What this shows (see the big yellow arrow) is that in his 16-year career, Ryan Fitzpatrick has been put under pressure by the defense faster than any other quarterback shown on the chart. The issue hasn’t been that Ryan Fitzpatrick is a bad quarterback, but that he has rarely gotten any help. What is amazing is how much Fitzpatrick has been able to accomplish with so little support!
When Fitzy has a defense
Last month, KyleSmithforGM published an article that looked at how well Ryan Fitzpatrick has performed when he has played with a good defense. His conclusions were interesting.
This chart shows Fitzpatrick’s QBR mapped against his team’s defensive ranking
Presented this way, one notices several things. First, since about 2013 (and excepting 2016) Fitzpatrick’s play level has been on a steady upward trajectory, with the best seasons in the middle of his career coming with the best defenses that he had played with to-date (on the Texans and Jets). For the past three seasons, though, we see Fitzpatrick bucking a bit of a trend, playing some of his best football in spite of his two worst defenses, in 2018 and 2019, and then – probably not surprisingly – having a great season playing with the highest ranked defense of his career, the 2020 Dolphins.
In my estimation, this bodes very well for Washington in 2021. Washington’s defense last year – ranked 4th in the NFL – was better than any defense Fitzpatrick has played alongside in his career, and it appears to have improved this offseason. I would be surprised if, given the historical pattern of Ryan’s career this doesn’t end up being his best statistical season, assuming he’s able to stay healthy and resist the urge to try to put this team on his back.
A year ago, Miami’s defense was ranked only 19th as measured by yards per game given up, but they were actually 4th in the NFL in the more important statistic of points given up. That’s an incredible turnaround from 2019, when they were last in the league, and playing with that strong defense seemed to lift Fitzpatrick’s play.
What can we expect in 2021?
Fitzpatrick’s situation in Washington this season is likely to be the best that he has ever had.
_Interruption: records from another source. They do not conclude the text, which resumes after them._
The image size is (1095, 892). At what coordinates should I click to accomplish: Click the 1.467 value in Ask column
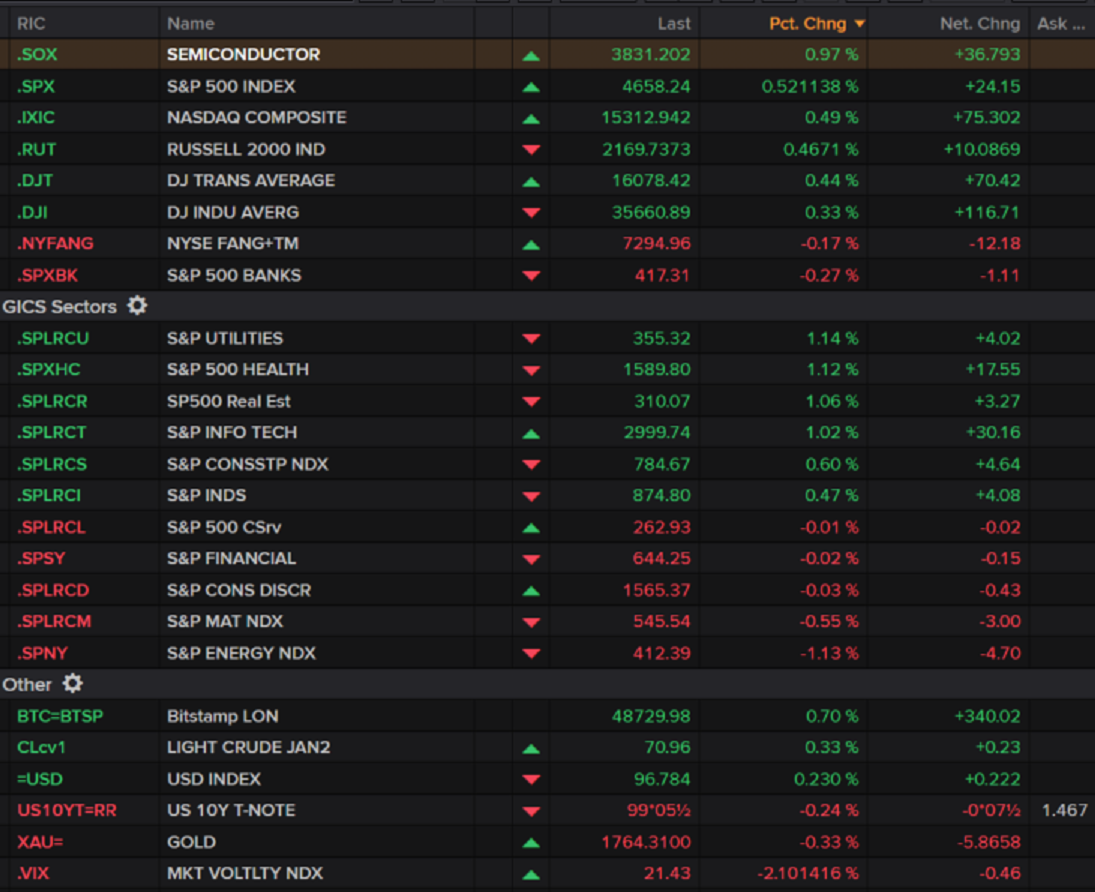click(1066, 810)

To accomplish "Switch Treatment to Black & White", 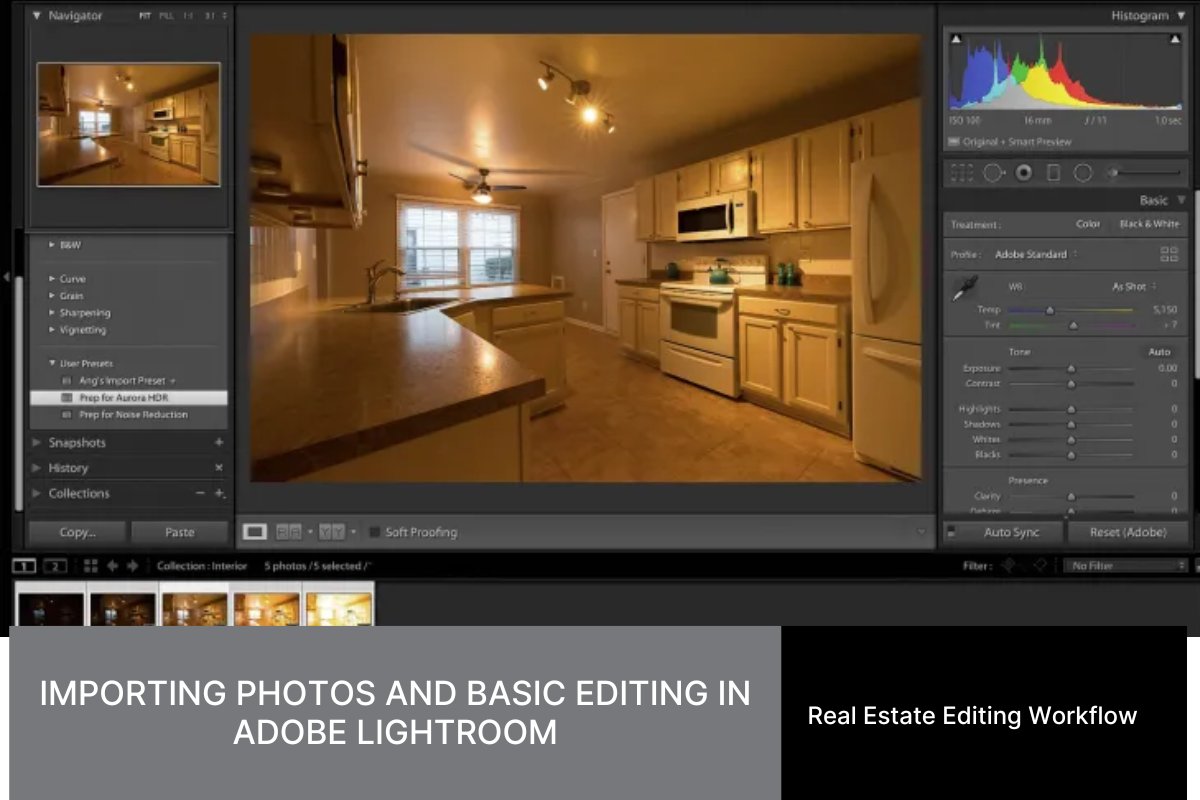I will [1150, 224].

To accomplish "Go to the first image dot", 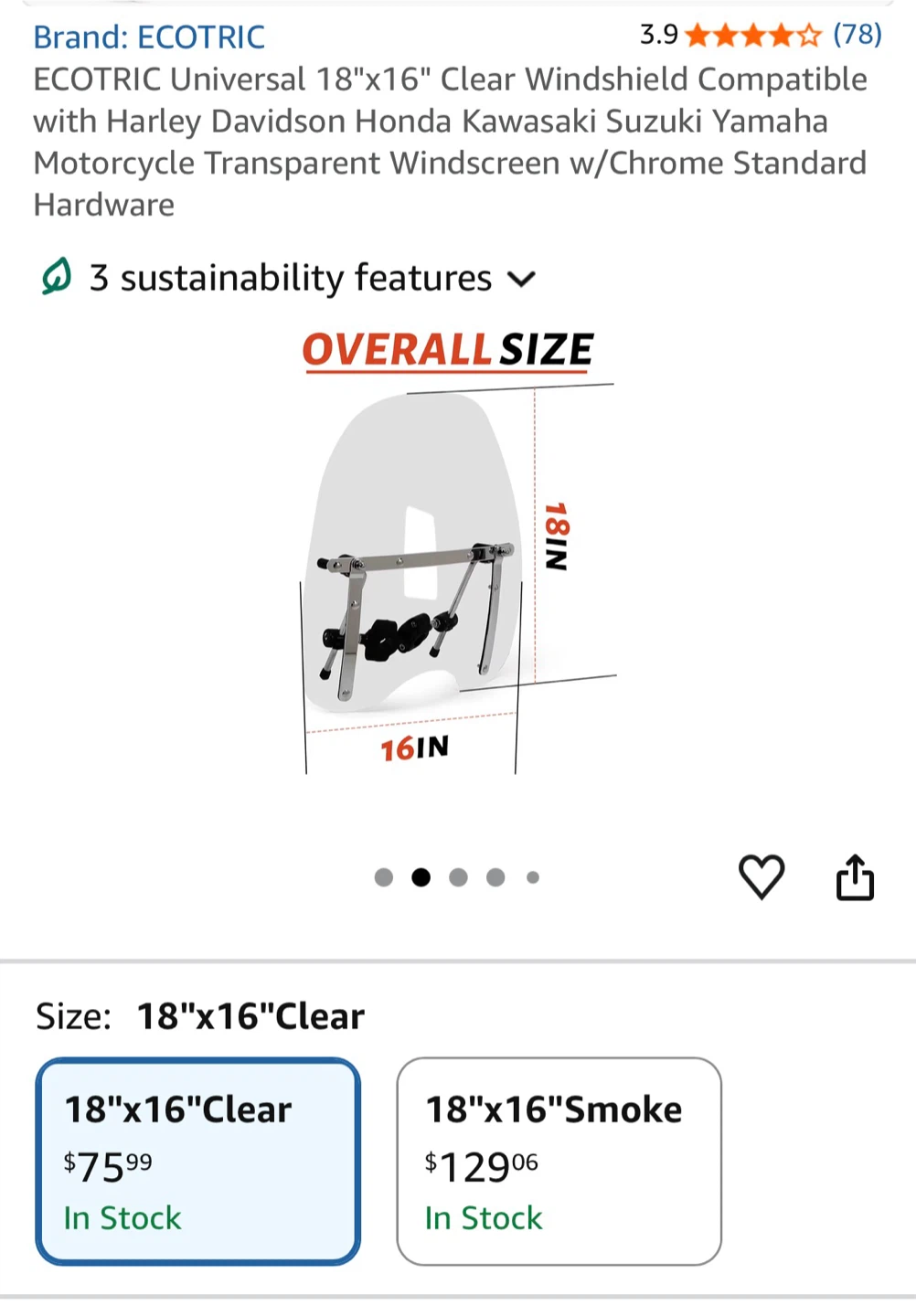I will click(384, 877).
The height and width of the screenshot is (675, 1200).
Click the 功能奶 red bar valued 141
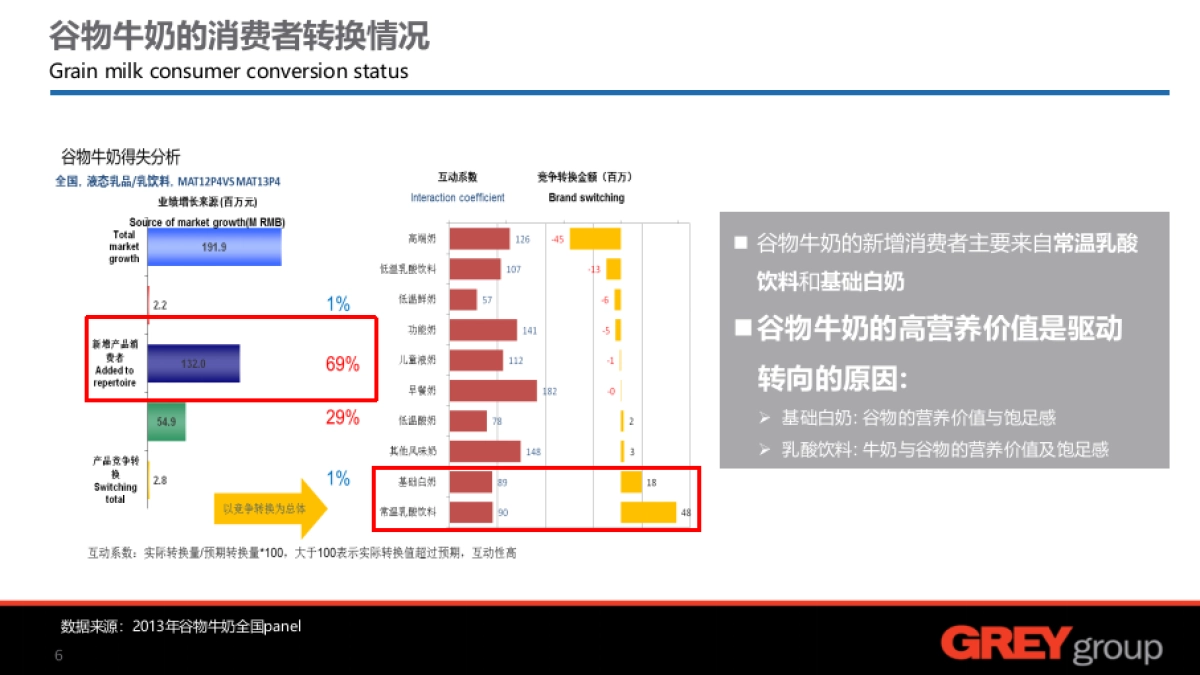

My Top 10 defenses in the NFL
1. Washington Football Team
2. Denver Broncos
3. Cleveland Browns
4. San Francisco 49ers
5. Pittsburgh Steelers
6. Tampa Bay Buccaneers
7. Los Angeles Chargers
8. New York Giants
9. New Orleans Saints
10. Miami Dolphins
— Jarrett Bailey (@JBaileyNFL) July 6, 2021
Analysts around the league are predicting that Washington will field one of the best, if not the best defense in the NFL in 2021.
The Washington front office has done a lot to improve the receiving weapons available to Fitzpatrick, and has also worked to improve the quality and depth of the offensive line, which was rated 6th best in the NFL by PFF at the end of the 2020 season.
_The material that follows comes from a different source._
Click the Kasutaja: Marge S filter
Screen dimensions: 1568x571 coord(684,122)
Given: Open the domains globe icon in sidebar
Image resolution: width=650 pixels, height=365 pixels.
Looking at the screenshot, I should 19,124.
Fitzpatrick is playing the best football of his career, earning back-to-back top-8 QBR rankings playing in Miami, and throwing for over 4,400 yards in his last 16 games, with a 2 to 1 touchdown to interception ratio.
I think Ron Rivera knows what he is doing. Last season, he managed to win consistently with a top-5 defense and Alex Smith playing on one good leg. His defense is better this year with a more experienced Chase Young, a healthy Matt Ioannidis, and the addition of veterans like CB William Jackson and FS Bobby McCain, and rookies Jamin Davis and Benjamin St-Juste. With a healthy Ryan Fitzpatrick entering training camp as the clear #1 guy for the first time in years, expectations should be high for the Football Team in 2021.